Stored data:
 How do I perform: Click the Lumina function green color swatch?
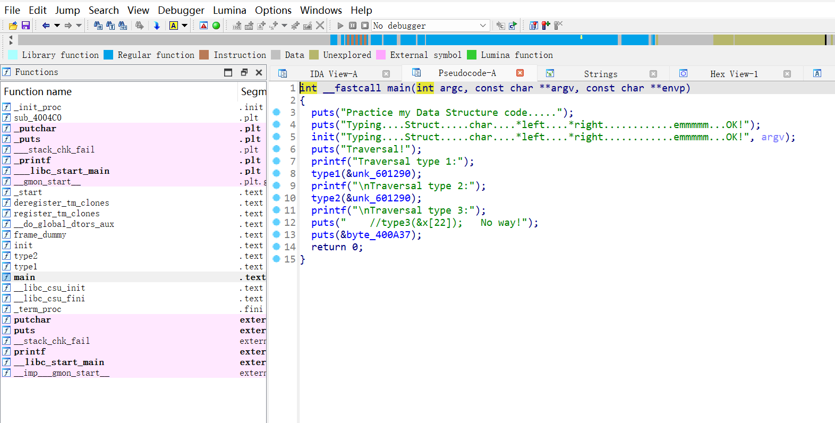coord(472,55)
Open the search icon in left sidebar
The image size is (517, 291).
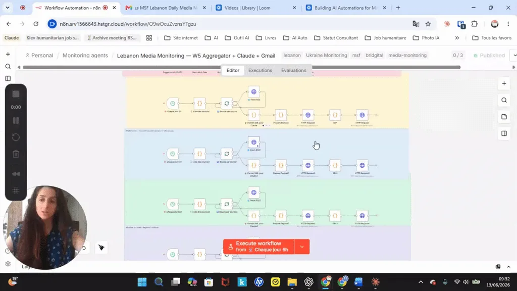coord(8,66)
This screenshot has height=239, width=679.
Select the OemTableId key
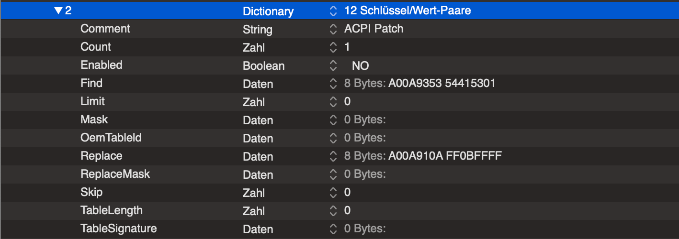[x=111, y=138]
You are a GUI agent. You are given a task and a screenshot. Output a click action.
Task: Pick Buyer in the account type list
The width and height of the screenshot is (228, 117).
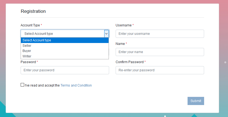point(65,51)
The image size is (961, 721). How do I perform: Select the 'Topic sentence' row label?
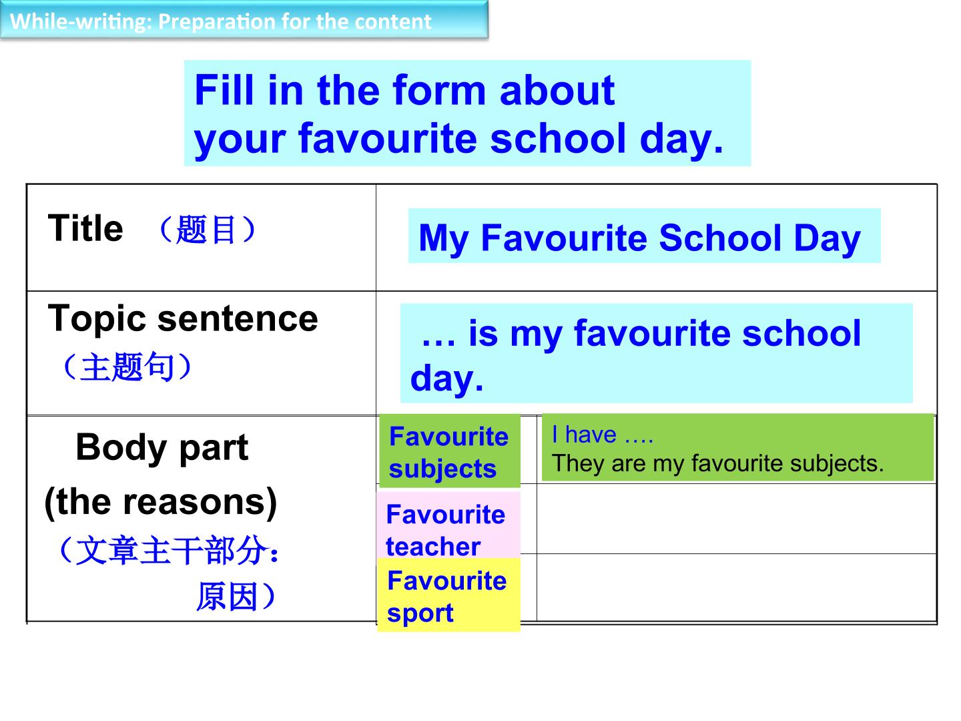point(183,318)
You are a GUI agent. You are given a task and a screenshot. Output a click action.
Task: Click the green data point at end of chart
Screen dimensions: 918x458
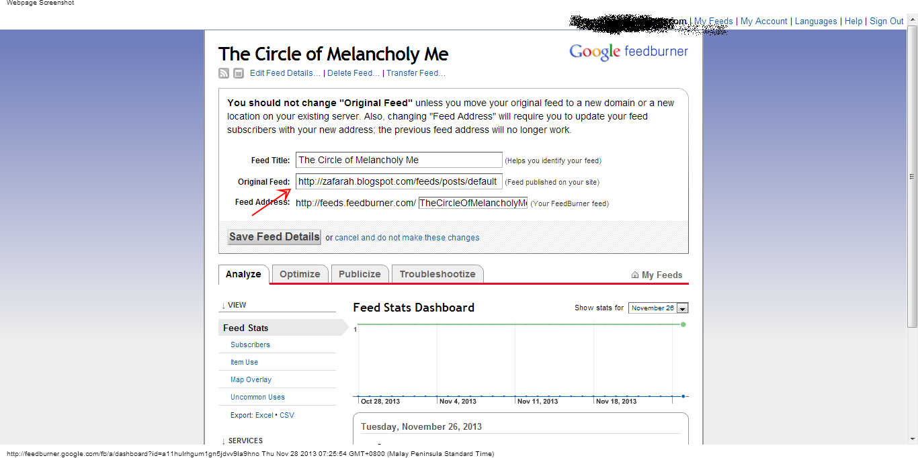click(x=683, y=324)
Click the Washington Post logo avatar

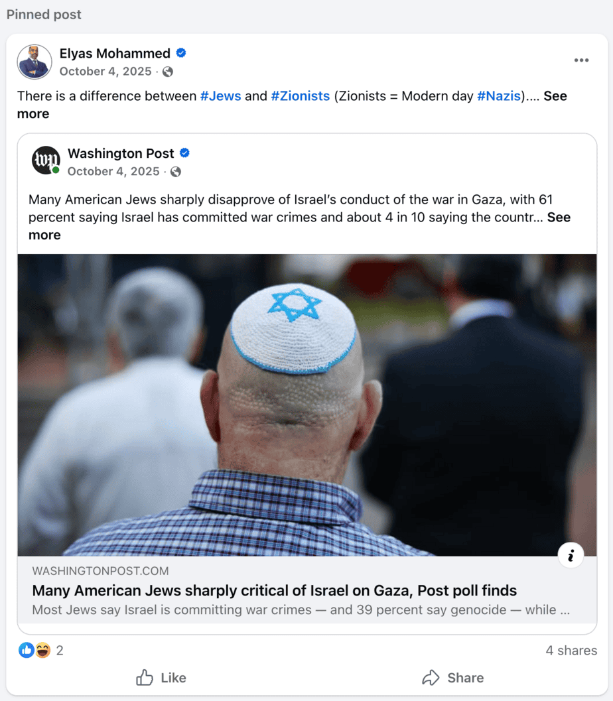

EXERCISE:
Pictures are to be left out; otherwise, retype exactly the lines from the first line of the data through the line containing "Task: Pick Buyer in the account type list".

COMPLETED EXERCISE:
 How do I perform: Click the Lumina function green color swatch?
coord(472,55)
Open the search icon in left sidebar
The image size is (517, 291).
coord(8,66)
This screenshot has height=239, width=679.
Select the OemTableId key
[x=111, y=138]
You are a GUI agent. You are given a task and a screenshot. Output a click action.
Task: Pick Buyer in the account type list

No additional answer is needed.